ベランダに立つ泰善の背を眺めつつ、シュウヤは椅子にかけてテーブルに肘を置いた。
「調子はどうだ?」
泰善は不服そうに振り返った。
「いいわけがない」
「そんな顔するなよ。俺も強引だったけどさあ」
泰善は腕組みをして足を軽く交差させ、ベランダの手摺りにもたれた。
「こんな状況でなければ、お前との約束は永遠に果たせなくても、さしたる問題はなかった」
「そうなの?」
「どうせ不可能だ」
「うわっ、ひで」
「仕方ない」
泰善は言って腕組みを解き、再び背を向けて空を見上げた。
新世界を創造することに時間を費やすのは無駄だ。もっと確実で現実的な解決が求められる、と。だがそれには危険が伴う。その決定は界王たる泰善でも相当な覚悟が必要だった。
「この闇、晴らすつもりはあるんだろ?」
シュウヤの問いを背に受け、泰善はため息ついた。
「ラインが描いた銀の帯は闇を切り払う。だが思っていたより遅い。天上界は表向き持ち堪えたが、裏面の事情は深刻なようだ」
「は? じゃあ核の加護なんてあんまり意味ないじゃないか」
「延命させるくらいの効果はある」
「みんなどうにかなると思って頑張ってんだぞ? どうして本当のこと言わなかったんだ」
「希望を持つことは大切だ。俺が考える時間を稼ぐためにもな」
「何を考えるんだ?」
シュウヤは話の流れで質問したが、泰善は言葉を詰まらせた。滅多にない様子にシュウヤは驚き、席を立った。
「何を……考えてるんだ?」
そのころ十八階では、最上階と十九階から追い出された面々が不服を申し立てていた。流転の理になったからといって浄化濃度が階層式なのに変わりはないからだ。

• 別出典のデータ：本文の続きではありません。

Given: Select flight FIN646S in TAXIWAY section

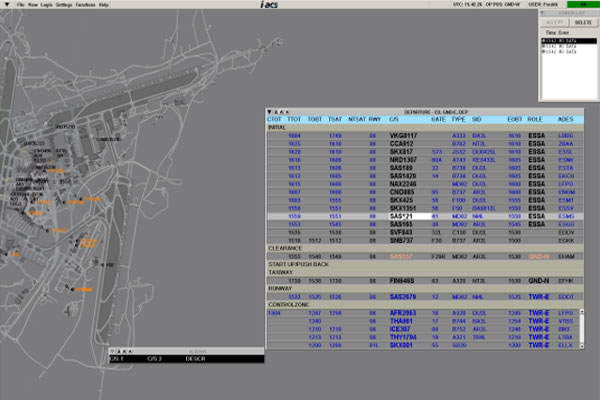Looking at the screenshot, I should coord(403,281).
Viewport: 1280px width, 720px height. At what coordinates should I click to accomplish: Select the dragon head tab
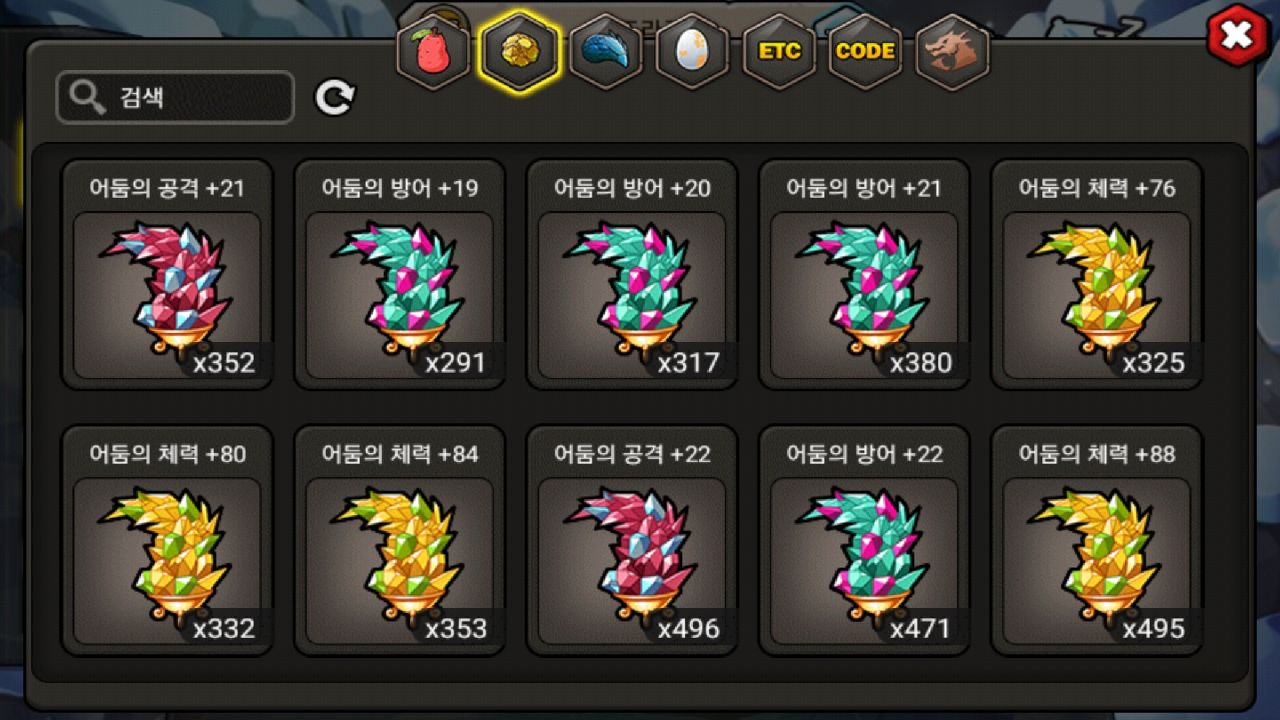951,51
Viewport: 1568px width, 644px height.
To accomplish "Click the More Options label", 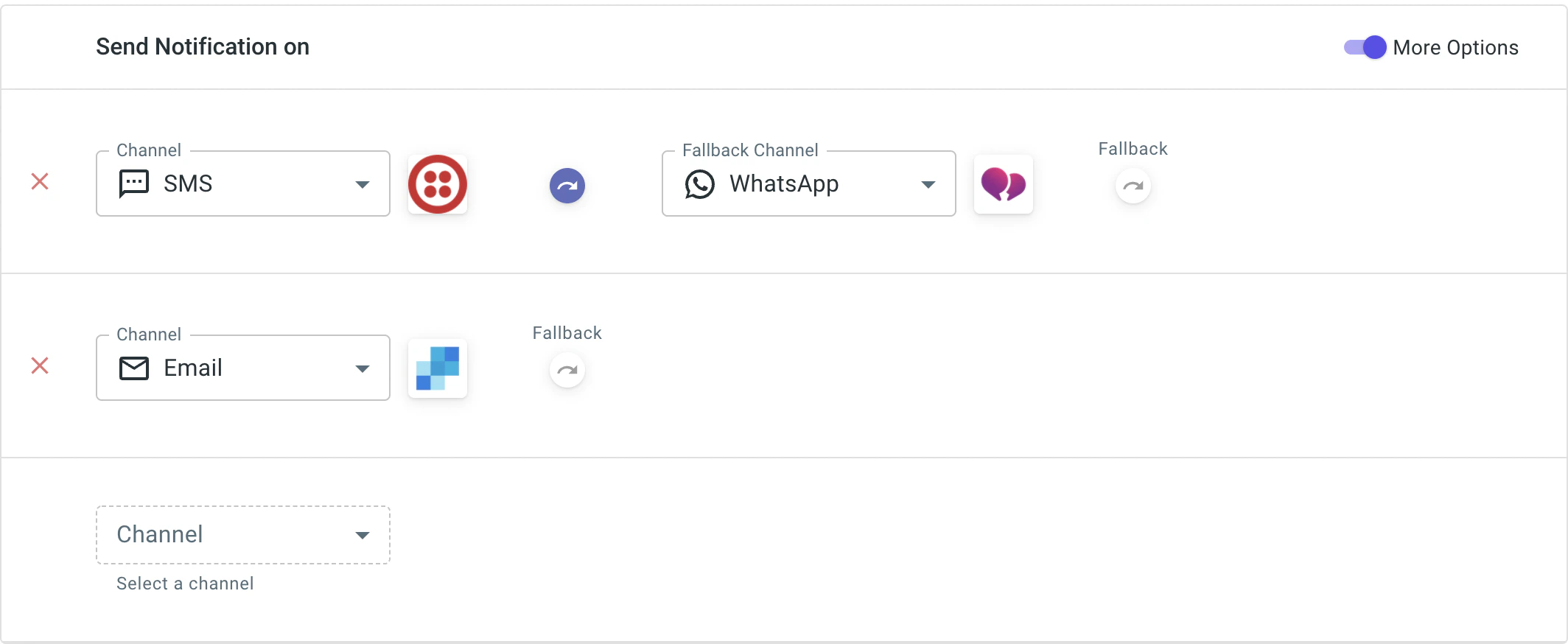I will click(x=1455, y=47).
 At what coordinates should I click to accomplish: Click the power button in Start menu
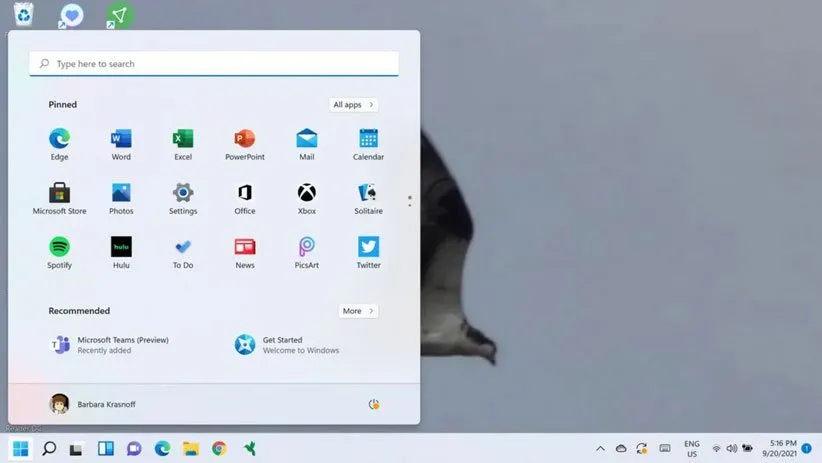[x=374, y=404]
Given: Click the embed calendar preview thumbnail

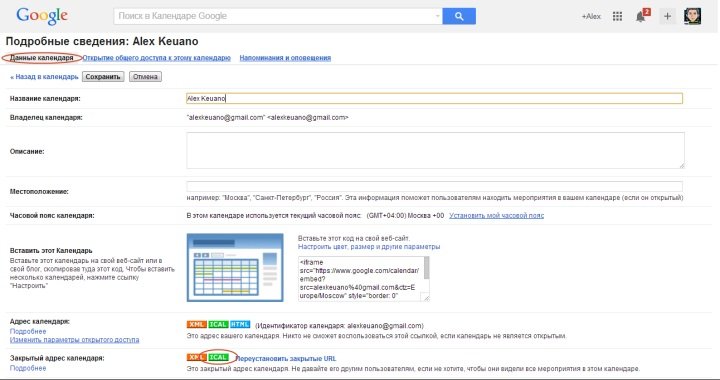Looking at the screenshot, I should click(x=235, y=268).
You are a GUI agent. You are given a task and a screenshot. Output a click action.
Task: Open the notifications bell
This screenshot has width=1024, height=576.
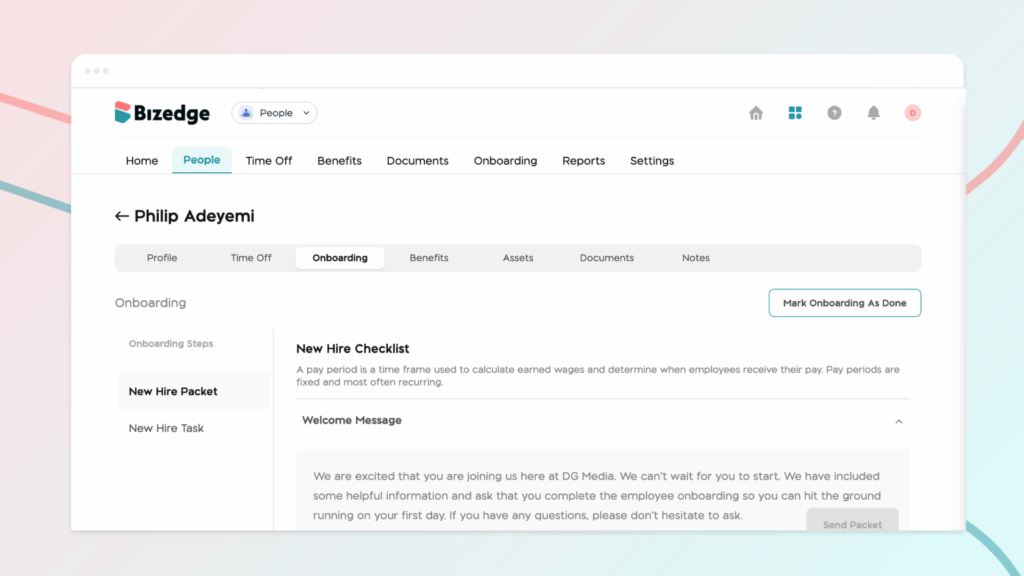pyautogui.click(x=873, y=113)
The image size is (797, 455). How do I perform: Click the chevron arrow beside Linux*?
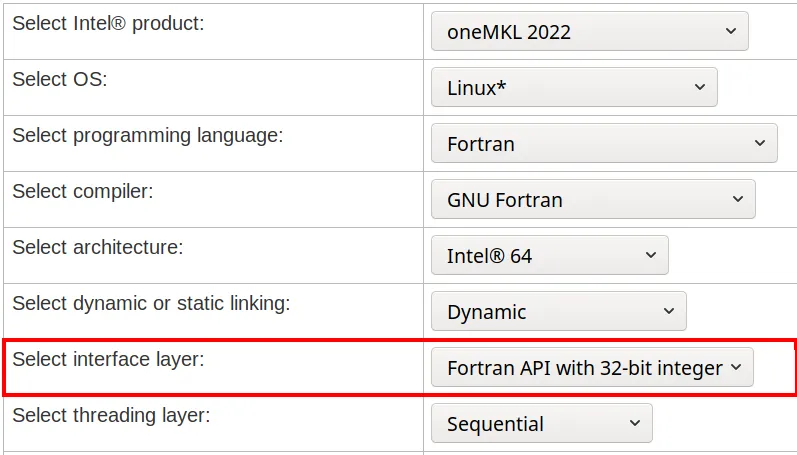699,87
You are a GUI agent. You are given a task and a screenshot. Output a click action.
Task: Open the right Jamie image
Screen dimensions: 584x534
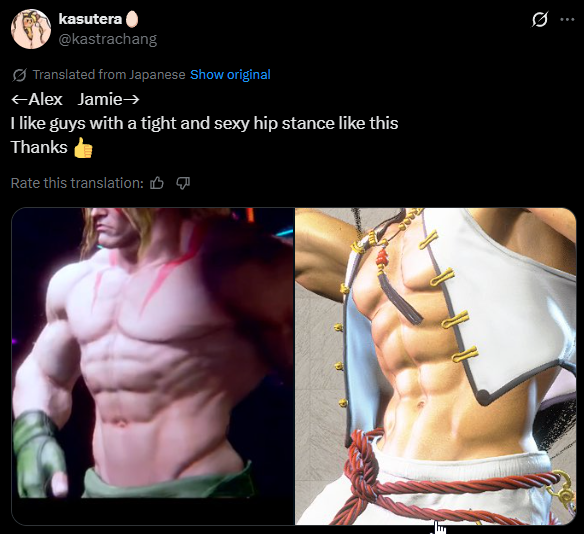435,366
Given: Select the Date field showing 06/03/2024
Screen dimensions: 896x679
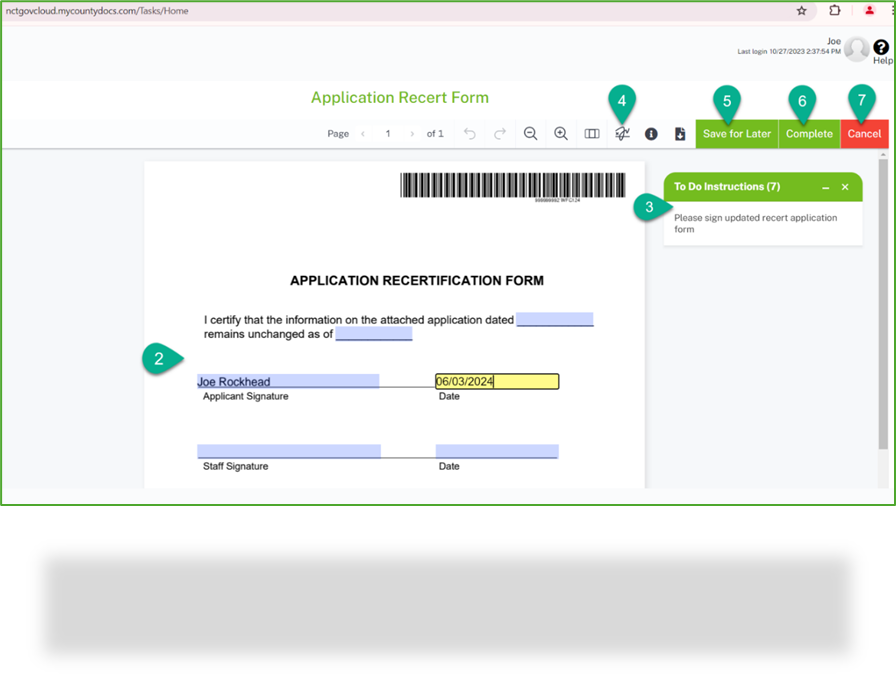Looking at the screenshot, I should point(496,381).
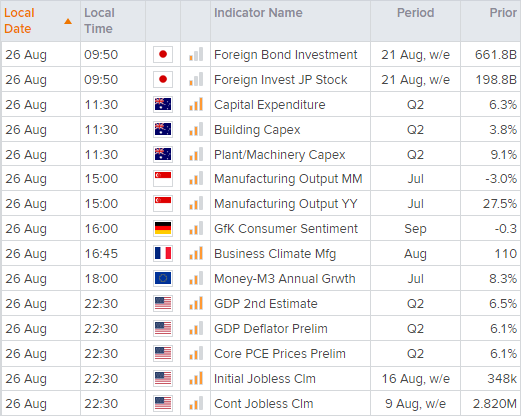Click the Japan flag beside Foreign Bond Investment
The width and height of the screenshot is (521, 416).
[163, 54]
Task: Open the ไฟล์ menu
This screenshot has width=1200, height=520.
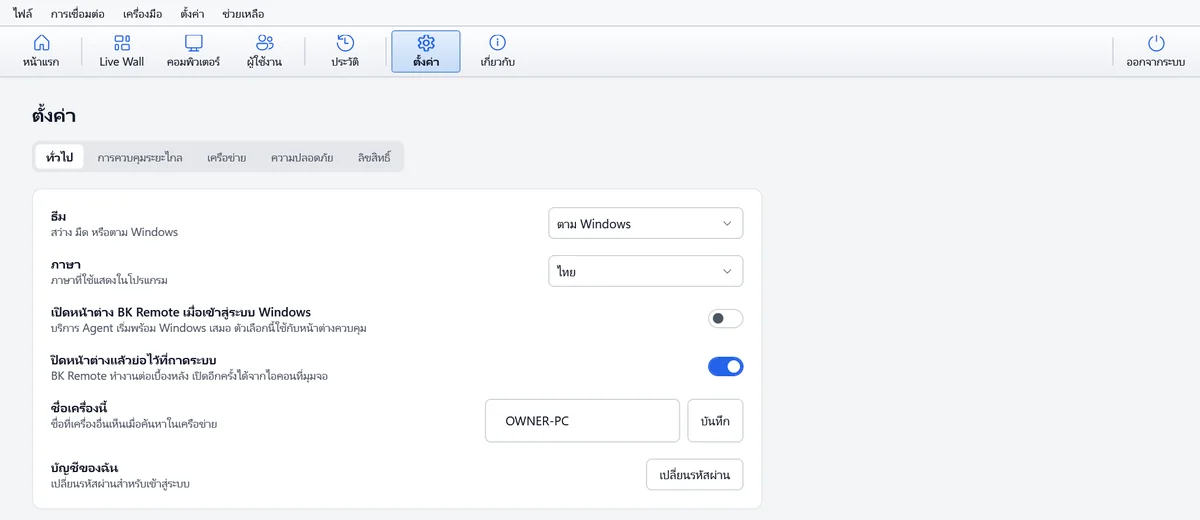Action: click(23, 14)
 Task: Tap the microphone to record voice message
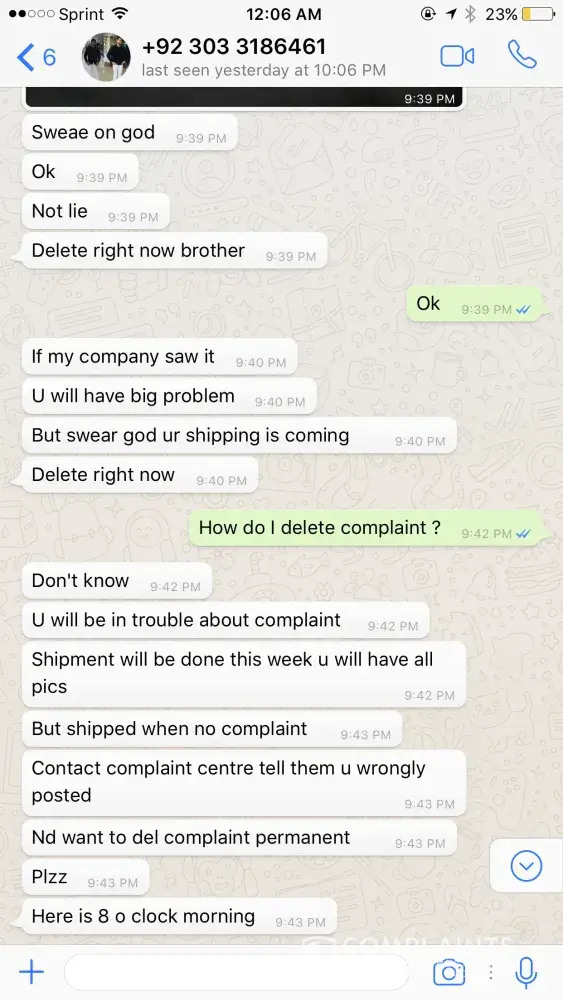pyautogui.click(x=526, y=972)
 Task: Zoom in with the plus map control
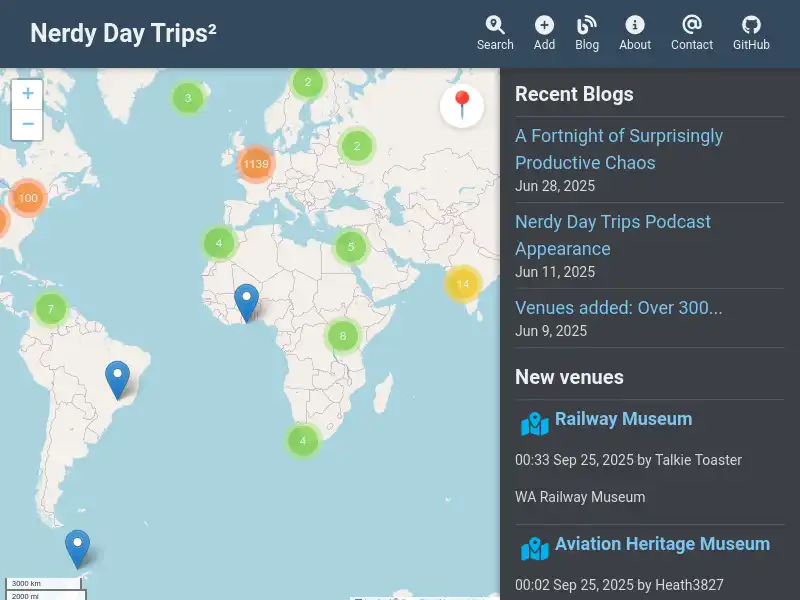click(x=27, y=93)
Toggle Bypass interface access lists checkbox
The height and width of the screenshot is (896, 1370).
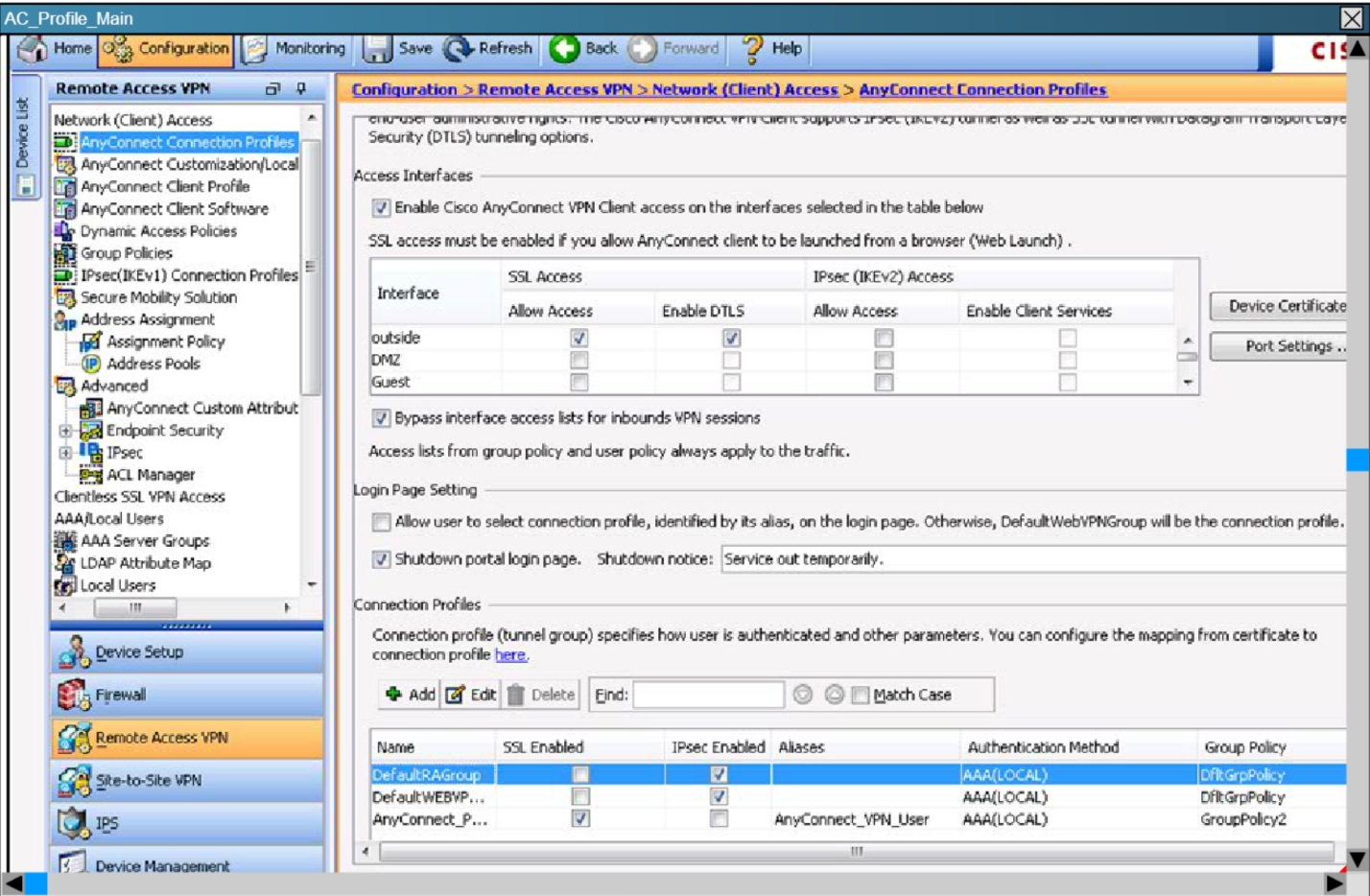click(x=382, y=418)
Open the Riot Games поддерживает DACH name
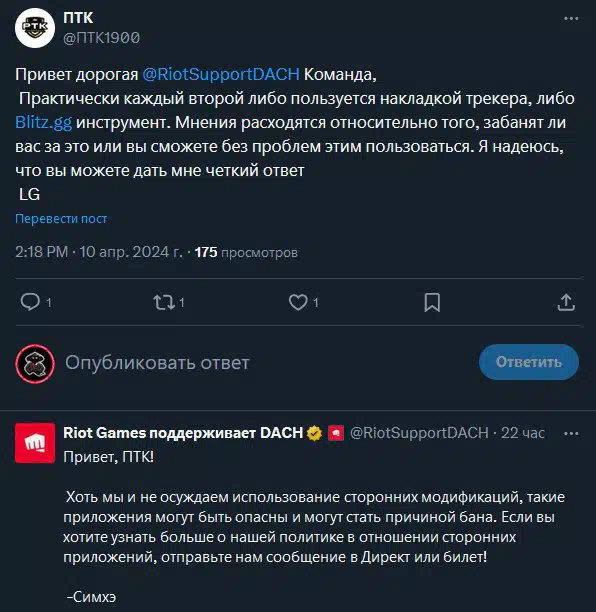The image size is (596, 612). click(183, 433)
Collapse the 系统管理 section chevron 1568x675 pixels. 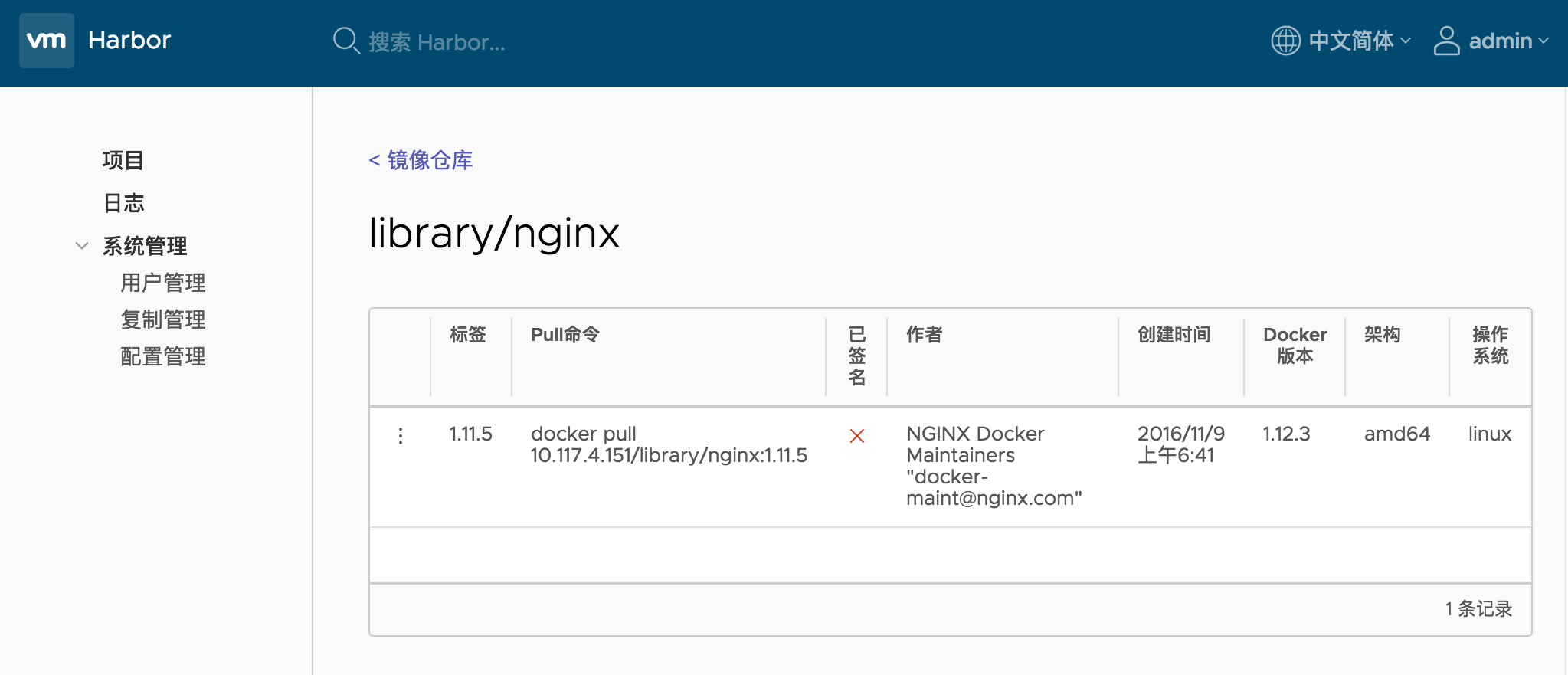click(82, 246)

「争う必要がなくなったのだから、上層階を解放してくれ」
虎里が言うのを、帝人は眉をしかめて見やった。
「私に言われても困る」
「誰に言えというのだ」
確かに最高位以外に申し立てる相手はいない。帝人はしぶしぶ最上階へ行き、泰善を訪ねた。そこで顔を見た帝人は、ふと首をかしげた。
「聞いておいていいか」
「なんだ」
「どう呼べばいい」
「名は飛鳥泰善、称号は界王だ。好きに呼べ」
「……分かった。ところで、そろそろこの階と十九階を解放していただきたいのだが」
名前を聞いても思い出す事柄がなかった帝人は、やや残念に思いながら率直に要求を述べた。
泰善は軽く眉をしかめた。
「別に構わないが、いいのか?」
「——なにか?」
「俺がうろつくのを、お前は快く思っていない」
帝人はこめかみを引きつらせた。
「申し訳ない。しかし——」
「その情景は、自然界に対する畏敬と望郷だ。案ずることはない」
次の台詞を発する前に返された言葉は、唐突で意外だったが、帝人の顔を赤らめさせるには充分だった。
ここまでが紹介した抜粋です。